Gemeinsame Elternschaft eines lesbischen Paares

CHILE, SANTIAGO: MENSCHENRECHTE

Segundo Juzgado de Familia de Santiago, 8 de Junio de 2020 (Causa roi C-10028-2019)

Gastbeitrag von Andreas GUTMANN, Wissenschaftlicher Mitarbeiter der Universität Bremen

Art. 182 des chilenischen Zivilgesetzbuchs ist so auszulegen, dass zwei Frauen als gemeinsame Eltern eines Kindes anerkannt werden können.
Zum ersten Mal hat ein chilenisches Gericht anerkannt, dass ein Kind, das unter Anwendung medizinisch unterstützter Reproduktionsverfahren in eine lesbische Partnerinnenschaft geboren wird, einen Anspruch auf Eintragung zweier Frauen als gemeinsame Eltern in das Zivilregister hat.
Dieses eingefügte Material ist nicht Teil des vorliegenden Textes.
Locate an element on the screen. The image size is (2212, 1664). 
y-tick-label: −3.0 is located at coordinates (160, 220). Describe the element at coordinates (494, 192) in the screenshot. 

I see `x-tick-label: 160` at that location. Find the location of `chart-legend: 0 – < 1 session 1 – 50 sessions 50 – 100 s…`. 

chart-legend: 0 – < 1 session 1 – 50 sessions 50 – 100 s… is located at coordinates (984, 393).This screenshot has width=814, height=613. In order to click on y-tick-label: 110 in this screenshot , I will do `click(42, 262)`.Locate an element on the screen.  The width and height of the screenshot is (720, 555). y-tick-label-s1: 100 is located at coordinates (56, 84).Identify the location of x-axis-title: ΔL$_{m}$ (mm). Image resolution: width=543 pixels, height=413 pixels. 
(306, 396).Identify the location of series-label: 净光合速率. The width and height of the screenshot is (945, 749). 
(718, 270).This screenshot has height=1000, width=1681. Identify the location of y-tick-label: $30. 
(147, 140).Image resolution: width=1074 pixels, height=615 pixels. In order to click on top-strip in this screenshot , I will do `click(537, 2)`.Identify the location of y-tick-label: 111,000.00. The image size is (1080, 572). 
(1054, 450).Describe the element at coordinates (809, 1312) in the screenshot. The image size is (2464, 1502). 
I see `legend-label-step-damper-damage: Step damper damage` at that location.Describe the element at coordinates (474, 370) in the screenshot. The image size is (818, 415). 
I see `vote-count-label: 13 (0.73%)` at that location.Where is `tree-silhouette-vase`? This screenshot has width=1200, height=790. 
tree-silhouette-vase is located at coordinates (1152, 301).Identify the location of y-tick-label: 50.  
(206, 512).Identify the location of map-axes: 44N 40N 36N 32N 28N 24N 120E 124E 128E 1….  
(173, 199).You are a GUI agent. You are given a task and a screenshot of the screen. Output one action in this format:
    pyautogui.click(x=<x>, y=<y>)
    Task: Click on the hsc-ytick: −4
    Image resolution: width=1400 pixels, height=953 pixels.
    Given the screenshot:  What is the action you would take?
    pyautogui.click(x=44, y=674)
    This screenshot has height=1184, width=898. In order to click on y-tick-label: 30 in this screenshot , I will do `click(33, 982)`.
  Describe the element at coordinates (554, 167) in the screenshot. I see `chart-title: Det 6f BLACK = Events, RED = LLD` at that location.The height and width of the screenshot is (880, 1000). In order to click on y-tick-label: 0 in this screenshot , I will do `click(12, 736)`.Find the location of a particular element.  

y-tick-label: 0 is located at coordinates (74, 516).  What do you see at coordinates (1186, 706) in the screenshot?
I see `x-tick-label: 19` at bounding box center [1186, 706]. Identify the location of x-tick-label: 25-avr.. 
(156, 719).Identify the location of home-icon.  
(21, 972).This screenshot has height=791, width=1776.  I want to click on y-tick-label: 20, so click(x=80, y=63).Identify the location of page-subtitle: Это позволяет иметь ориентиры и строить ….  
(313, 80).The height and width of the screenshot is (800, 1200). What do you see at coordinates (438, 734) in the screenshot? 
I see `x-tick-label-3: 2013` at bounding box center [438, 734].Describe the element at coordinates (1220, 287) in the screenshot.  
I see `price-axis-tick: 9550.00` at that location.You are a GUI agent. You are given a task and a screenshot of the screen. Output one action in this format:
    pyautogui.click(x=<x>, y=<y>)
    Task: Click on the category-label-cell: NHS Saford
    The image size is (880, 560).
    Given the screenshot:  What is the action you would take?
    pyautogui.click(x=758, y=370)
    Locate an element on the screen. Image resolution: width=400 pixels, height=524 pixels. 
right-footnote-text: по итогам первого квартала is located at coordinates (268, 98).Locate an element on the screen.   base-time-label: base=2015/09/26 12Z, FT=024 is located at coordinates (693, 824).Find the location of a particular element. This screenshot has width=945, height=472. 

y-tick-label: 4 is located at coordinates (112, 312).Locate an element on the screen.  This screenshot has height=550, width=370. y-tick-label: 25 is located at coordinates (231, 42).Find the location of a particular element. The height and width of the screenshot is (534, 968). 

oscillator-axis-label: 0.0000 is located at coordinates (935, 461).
Im gegenständlichen Fall hatte sich das Zivilregister geweigert, zwei Frauen, die seit mehreren Jahren in einer eingetragenen Lebenspartnerinnenschaft leben, nach Art. 182 des chilenischen Zivilgesetzbuchs als gemeinsame Eltern einzutragen. Die Vorschrift regelt, dass «[d]er Vater und die Mutter des Kindes, das durch die Anwendung medizinisch unterstützter Reproduktionsverfahren empfangen wurde […] der Mann und die Frau, die sich diesen Verfahren unterzogen haben [sind]» und biologische Abstammungsverhältnisse in diesem Fall ausser Betracht bleiben.
Das Familiengericht urteilte, dass diese Norm gegen den Wortlaut verfassungs- und völkerrechtskonform so auszulegen sei, dass auch zwei Frauen als gemeinsamen Eltern einzutragen sind. Hierfür werden vor allem drei Gründe angeführt. Erstens verlangt das Recht des Kindes auf Identität (Art. 8 der Verfassung), dass die Personen, denen eine tatsächliche Elternrolle zukommt, auch rechtlich als seine Eltern gelten (S. 22 ff.). Zweitens würde eine Verweigerung der rechtlichen Anerkennung der zweiten Mutter des Kindes dieses etwa auf dem Gebiet des Erb-, Familien- oder Sozialrecht benachteiligen (S. 24). Drittens diskriminiert eine Nichtanerkennung der Elternschaft die Partnerin der leiblichen Mutter aufgrund ihres Geschlechts und verletzt damit den Gleichheitssatz. Als Mann würde diese nach Art. 182 des Zivilgesetzbuches ohne Weiteres als Elternteil in das Zivilregister eingetragen. Diese Eintragung darf ihr nicht aufgrund ihres Geschlechts verweigert werden (S. 21). Diese Argumentation fundiert auf der Rechtsprechung des Interamerikanischen Gerichtshofs für Menschenrechte und ist über den chilenischen Kontext hinaus verallgemeinerbar, so dass abzuwarten bleibt, welche Folgen das Urteil in der Region haben wird.